_RECORDS TO USE_.
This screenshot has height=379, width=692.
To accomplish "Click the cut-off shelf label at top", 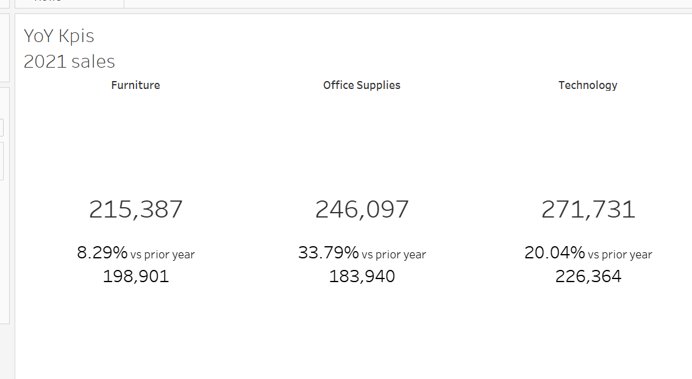I will pyautogui.click(x=48, y=2).
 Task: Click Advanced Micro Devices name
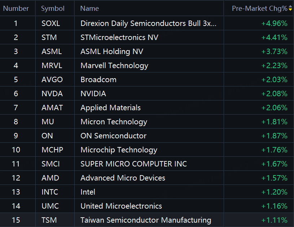tap(123, 178)
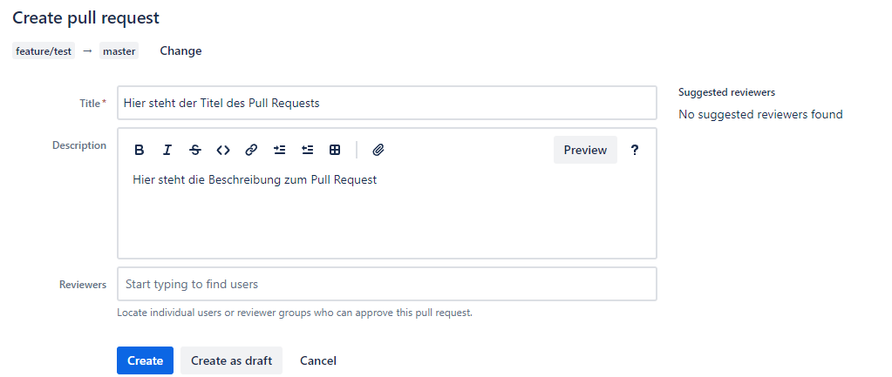Select the master target branch label
892x377 pixels.
click(x=119, y=51)
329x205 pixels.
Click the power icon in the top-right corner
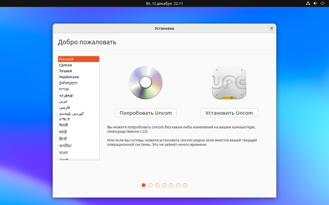point(323,4)
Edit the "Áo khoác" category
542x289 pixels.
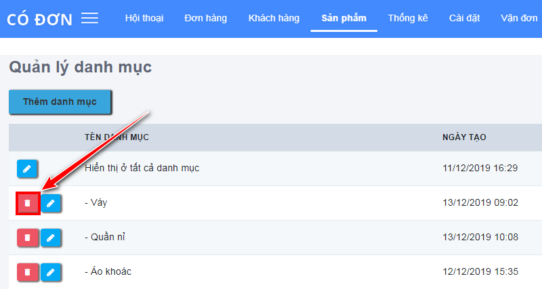pos(51,272)
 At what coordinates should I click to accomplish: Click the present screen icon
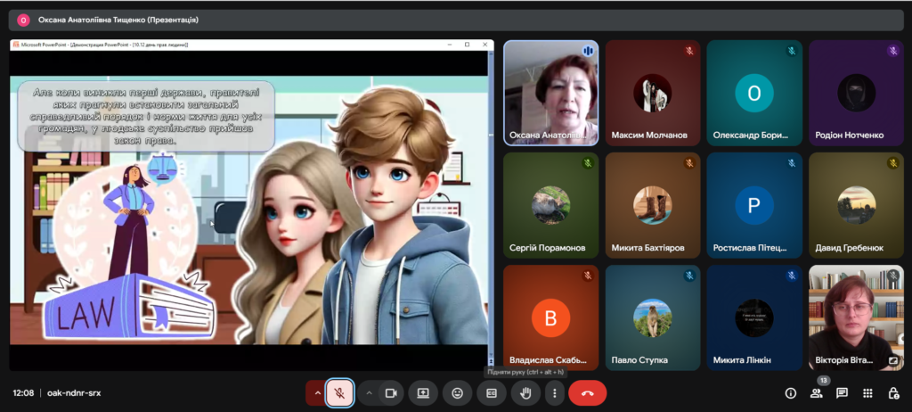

_WHAT YOU WILL DO_.
Rewrite the lines from the one containing "329x205 pixels." through the end of the lines above as a numbered list, omitting any blank lines and leaving out the pictures.

_RESPONSE FOR THIS EXERCISE_.
1. 329x205 pixels.
2. Click the power icon in the top-right corner
3. point(323,4)
4. Edit the "Áo khoác" category
5. 542x289 pixels.
6. pos(51,272)
7.  At what coordinates should I click to accomplish: Click the present screen icon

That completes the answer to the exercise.